Koufax is considered one of the greatest big game pitchers in baseball history. Sabermetrician Bill James described Koufax as having a bigger impact on pennant races than any other pitcher in the 20th and 21st centuries, and though his record across four World Series is 4–3, his 0.95 ERA and two World Series MVP Awards testify to how well he actually pitched. In his three losses, Koufax only gave up one earned run in each; the Dodgers scored only one run in support across the three games, getting shut out twice. His 22 consecutive World Series scoreless innings streak is the fourth-longest in World Series history and ninth-longest in postseason history.

He was selected as an All-Star for six consecutive seasons and made seven out of eight possible All-Star Game appearances those seasons. (Note: Major League Baseball held two All-Star Games for the years from 1959 to 1962.) Koufax pitched six innings across four All-Star games; he was the winning pitcher in the 1965 All-Star Game, and was the starting pitcher in the 1966 All-Star Game, throwing three innings of one-run ball on two days' rest.

→ Supplied entries
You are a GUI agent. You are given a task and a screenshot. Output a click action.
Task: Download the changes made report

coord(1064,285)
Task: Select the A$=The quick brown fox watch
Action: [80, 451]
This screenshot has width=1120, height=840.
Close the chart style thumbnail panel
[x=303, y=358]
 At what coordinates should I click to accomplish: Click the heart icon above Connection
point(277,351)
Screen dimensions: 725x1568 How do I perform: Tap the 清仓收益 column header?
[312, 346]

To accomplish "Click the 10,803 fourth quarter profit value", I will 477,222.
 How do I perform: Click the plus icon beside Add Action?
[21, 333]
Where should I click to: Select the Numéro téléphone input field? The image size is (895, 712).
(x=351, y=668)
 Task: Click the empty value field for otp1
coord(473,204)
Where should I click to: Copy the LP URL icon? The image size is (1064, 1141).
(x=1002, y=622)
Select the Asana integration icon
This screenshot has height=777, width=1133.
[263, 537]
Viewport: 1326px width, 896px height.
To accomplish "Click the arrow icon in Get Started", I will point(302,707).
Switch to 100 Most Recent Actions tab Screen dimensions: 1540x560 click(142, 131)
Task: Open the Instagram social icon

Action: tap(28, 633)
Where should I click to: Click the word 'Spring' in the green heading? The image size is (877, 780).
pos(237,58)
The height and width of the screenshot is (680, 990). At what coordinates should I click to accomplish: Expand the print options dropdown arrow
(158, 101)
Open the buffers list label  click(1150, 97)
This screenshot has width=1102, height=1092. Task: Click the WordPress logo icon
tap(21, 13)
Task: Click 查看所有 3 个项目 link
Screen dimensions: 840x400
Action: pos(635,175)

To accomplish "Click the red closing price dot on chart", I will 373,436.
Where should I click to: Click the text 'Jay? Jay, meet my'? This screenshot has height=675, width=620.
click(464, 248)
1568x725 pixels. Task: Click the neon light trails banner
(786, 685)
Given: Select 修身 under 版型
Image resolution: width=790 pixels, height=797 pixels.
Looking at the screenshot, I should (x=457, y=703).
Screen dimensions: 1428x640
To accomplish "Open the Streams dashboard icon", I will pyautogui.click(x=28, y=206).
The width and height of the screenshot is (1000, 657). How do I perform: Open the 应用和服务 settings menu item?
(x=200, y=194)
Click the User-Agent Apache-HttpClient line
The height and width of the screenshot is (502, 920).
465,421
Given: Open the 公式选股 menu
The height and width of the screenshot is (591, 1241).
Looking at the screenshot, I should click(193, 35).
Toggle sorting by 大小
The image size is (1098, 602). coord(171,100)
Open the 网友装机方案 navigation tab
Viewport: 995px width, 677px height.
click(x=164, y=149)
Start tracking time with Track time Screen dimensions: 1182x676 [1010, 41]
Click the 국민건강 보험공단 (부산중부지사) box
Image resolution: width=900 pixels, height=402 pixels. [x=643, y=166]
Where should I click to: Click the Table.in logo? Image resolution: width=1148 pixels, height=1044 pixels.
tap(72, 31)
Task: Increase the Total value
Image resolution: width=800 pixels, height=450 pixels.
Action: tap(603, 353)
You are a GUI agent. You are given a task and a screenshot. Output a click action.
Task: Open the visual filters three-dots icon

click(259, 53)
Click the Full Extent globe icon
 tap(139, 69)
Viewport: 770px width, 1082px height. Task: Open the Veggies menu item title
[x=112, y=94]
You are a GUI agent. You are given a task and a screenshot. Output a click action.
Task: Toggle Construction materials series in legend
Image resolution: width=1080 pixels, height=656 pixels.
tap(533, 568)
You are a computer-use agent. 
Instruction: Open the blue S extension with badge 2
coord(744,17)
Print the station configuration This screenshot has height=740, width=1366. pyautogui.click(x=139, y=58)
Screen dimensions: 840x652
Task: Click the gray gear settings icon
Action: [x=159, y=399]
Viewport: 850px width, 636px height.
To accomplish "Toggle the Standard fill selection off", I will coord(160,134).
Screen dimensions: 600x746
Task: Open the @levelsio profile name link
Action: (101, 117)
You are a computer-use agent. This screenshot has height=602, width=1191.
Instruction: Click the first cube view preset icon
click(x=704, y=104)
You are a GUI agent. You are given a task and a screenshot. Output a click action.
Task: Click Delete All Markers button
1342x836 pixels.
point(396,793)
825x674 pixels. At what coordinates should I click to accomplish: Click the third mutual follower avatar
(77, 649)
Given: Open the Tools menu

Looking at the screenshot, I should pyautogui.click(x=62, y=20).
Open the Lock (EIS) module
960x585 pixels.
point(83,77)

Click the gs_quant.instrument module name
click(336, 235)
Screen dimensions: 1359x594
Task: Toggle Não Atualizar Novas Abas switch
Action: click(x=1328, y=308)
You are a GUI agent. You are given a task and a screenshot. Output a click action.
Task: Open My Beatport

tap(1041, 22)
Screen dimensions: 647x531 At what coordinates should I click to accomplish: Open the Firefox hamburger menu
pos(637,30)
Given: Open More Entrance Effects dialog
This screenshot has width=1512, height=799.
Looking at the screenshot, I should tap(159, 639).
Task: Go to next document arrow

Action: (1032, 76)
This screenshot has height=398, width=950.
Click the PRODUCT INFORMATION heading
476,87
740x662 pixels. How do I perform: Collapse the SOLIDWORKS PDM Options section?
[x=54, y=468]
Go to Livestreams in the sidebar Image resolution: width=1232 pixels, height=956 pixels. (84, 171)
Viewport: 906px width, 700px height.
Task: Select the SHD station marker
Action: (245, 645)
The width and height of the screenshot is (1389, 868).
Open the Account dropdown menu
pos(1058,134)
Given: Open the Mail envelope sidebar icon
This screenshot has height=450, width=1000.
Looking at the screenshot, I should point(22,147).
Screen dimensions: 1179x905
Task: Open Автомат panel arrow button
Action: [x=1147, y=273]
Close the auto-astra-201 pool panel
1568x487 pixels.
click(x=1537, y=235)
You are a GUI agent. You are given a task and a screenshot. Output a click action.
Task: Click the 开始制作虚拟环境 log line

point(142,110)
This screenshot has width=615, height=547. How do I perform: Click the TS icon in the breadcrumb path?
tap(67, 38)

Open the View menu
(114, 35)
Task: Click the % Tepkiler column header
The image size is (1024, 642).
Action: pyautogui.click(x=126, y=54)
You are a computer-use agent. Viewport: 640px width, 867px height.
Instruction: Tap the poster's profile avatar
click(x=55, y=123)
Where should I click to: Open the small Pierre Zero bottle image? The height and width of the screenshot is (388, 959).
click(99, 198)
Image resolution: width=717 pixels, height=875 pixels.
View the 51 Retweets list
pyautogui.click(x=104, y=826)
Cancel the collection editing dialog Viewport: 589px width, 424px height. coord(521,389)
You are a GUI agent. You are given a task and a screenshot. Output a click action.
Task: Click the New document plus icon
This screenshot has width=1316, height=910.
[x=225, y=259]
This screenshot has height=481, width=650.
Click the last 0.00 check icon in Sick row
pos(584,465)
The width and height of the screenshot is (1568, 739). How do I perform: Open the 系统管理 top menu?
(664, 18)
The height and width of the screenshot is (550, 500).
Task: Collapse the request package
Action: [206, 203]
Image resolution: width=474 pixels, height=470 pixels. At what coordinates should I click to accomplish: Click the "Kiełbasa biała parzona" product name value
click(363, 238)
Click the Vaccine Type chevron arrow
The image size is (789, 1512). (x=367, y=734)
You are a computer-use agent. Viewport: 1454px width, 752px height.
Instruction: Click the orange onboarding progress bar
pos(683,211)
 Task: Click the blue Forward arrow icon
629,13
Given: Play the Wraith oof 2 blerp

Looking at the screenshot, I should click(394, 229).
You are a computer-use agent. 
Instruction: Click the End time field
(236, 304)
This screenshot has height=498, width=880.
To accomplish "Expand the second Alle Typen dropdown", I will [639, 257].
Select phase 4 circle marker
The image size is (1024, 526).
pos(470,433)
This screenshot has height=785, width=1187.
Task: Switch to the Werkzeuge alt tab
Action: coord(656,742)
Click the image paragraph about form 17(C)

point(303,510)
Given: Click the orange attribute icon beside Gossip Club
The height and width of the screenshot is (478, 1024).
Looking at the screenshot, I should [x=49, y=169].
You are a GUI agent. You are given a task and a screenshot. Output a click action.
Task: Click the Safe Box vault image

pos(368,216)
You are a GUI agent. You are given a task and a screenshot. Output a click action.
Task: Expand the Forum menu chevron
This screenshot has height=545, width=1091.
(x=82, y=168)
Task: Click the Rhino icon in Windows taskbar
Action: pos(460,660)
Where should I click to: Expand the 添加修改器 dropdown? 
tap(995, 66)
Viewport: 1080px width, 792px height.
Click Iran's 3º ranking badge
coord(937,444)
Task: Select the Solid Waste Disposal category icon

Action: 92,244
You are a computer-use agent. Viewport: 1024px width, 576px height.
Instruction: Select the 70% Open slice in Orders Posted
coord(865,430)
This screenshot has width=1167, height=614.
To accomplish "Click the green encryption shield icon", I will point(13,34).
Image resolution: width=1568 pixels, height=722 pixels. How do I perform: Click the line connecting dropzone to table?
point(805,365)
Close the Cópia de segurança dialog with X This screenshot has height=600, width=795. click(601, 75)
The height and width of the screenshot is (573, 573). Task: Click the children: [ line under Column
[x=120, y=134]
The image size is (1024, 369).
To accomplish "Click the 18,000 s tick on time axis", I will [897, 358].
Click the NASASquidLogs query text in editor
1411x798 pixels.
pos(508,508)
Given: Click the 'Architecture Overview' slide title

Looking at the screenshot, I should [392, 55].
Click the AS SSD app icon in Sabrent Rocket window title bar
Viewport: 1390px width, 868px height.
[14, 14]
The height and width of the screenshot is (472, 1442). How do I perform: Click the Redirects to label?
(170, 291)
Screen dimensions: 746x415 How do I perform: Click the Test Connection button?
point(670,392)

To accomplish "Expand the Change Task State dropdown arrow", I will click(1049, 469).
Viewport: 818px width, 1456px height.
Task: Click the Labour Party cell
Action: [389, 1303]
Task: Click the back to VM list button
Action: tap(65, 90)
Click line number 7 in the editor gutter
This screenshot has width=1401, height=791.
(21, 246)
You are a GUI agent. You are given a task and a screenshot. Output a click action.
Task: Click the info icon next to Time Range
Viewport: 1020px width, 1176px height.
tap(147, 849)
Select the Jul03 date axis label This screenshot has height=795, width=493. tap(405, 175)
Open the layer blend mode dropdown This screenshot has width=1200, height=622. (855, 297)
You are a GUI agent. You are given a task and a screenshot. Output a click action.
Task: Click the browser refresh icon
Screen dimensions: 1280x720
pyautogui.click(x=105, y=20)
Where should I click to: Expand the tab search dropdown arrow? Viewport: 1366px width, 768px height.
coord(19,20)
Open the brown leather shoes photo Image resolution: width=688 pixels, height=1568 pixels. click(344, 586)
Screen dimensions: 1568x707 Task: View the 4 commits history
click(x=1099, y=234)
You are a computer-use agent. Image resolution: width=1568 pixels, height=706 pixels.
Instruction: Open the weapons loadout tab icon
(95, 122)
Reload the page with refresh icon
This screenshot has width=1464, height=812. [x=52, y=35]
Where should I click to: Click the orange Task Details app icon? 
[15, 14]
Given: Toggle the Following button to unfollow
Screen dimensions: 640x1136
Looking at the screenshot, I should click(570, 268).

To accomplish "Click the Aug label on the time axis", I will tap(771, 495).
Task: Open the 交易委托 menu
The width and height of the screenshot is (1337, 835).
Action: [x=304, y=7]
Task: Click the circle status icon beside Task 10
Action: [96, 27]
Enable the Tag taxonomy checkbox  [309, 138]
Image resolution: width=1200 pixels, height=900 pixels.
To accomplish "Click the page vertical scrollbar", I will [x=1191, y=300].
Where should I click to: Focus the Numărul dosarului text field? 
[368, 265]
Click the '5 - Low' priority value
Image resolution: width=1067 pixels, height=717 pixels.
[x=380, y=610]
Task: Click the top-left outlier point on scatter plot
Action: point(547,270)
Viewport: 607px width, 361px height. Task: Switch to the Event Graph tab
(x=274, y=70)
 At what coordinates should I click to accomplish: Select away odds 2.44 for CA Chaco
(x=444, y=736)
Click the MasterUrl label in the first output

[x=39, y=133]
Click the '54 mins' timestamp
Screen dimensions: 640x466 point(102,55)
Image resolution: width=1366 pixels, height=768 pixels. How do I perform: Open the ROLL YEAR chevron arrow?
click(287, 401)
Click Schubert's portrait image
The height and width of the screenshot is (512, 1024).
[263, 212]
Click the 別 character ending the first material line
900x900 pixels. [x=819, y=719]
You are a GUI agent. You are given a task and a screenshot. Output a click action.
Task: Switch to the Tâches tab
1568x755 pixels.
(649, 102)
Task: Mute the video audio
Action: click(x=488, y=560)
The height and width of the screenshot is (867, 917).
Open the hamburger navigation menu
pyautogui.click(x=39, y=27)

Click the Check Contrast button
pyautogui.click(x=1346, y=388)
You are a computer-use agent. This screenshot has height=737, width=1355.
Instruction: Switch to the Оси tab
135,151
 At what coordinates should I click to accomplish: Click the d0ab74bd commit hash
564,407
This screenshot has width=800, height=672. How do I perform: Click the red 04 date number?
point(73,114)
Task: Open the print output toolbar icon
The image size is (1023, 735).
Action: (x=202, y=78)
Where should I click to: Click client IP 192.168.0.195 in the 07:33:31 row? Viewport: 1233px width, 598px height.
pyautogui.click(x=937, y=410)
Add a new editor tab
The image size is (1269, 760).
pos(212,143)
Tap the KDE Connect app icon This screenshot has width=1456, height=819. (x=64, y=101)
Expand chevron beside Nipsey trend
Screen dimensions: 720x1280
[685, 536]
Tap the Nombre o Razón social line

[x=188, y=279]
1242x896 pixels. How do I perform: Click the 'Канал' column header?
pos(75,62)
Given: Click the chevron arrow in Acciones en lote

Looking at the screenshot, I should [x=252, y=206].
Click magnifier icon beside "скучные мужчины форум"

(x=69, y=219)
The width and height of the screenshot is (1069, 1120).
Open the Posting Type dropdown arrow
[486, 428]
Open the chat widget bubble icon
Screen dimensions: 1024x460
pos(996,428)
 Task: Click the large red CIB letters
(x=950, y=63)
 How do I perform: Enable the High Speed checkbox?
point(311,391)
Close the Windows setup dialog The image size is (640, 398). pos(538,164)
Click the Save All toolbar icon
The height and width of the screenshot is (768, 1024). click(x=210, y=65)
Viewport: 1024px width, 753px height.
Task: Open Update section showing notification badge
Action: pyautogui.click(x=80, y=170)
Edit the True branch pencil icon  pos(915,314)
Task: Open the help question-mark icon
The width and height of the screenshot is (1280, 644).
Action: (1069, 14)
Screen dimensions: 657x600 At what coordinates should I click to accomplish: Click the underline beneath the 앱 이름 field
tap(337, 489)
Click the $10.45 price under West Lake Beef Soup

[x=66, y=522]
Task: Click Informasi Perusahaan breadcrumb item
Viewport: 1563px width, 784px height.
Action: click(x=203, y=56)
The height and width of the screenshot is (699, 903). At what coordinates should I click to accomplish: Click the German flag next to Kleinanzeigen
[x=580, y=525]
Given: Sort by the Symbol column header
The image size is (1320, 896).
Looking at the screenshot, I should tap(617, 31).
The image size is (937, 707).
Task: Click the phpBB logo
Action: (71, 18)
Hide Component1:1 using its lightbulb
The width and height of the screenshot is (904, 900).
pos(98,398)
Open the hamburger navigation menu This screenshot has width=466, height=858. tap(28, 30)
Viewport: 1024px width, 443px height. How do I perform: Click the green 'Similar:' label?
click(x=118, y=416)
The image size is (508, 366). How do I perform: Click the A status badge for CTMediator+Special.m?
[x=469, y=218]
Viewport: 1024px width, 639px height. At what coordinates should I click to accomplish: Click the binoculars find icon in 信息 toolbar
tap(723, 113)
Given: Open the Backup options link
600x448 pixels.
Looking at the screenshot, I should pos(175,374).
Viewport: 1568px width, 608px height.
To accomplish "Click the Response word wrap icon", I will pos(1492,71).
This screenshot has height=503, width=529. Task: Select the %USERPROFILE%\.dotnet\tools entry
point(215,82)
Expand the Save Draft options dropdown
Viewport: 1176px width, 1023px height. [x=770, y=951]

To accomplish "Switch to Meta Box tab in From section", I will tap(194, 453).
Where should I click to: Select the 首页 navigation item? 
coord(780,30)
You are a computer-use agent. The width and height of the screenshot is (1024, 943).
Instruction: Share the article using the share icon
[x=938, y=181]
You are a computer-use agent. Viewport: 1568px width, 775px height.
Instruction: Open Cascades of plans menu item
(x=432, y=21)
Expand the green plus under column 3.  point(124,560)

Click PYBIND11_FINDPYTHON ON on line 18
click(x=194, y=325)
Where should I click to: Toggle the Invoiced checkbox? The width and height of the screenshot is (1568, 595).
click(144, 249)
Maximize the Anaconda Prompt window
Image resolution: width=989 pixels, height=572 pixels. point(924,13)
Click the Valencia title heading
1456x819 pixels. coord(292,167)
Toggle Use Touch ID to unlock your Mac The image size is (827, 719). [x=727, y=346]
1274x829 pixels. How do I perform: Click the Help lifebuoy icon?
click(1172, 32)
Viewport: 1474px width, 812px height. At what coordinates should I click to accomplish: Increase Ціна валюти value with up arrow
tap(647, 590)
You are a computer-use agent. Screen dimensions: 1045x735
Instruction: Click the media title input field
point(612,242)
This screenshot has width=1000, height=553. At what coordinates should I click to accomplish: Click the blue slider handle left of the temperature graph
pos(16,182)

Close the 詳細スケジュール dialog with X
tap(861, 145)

→ Tasks and exercises
#1 Write out the stretch of the Koufax passage from "Koufax is considered" through "in postseason history." word for word.
#2 Decide whether each statement agrees with the Koufax passage, and back each yes or no with the deciding words quoted from it: (a) Koufax's record across four World Series is 4–3. (b) In Koufax's three World Series losses, the Dodgers scored three runs in support. (c) Koufax was the winning pitcher in the 1966 All-Star Game.
The listing is separate material and has nothing to do with the Koufax passage.

→ Solutions for each task
#1
Koufax is considered one of the greatest big game pitchers in baseball history. Sabermetrician Bill James described Koufax as having a bigger impact on pennant races than any other pitcher in the 20th and 21st centuries, and though his record across four World Series is 4–3, his 0.95 ERA and two World Series MVP Awards testify to how well he actually pitched. In his three losses, Koufax only gave up one earned run in each; the Dodgers scored only one run in support across the three games, getting shut out twice. His 22 consecutive World Series scoreless innings streak is the fourth-longest in World Series history and ninth-longest in postseason history.

#2
(a) Yes: "his record across four World Series is 4–3."
(b) No: "the Dodgers scored only one run in support across the three games."
(c) No: "he was the winning pitcher in the 1965 All-Star Game, and was the starting pitcher in the 1966 All-Star Game."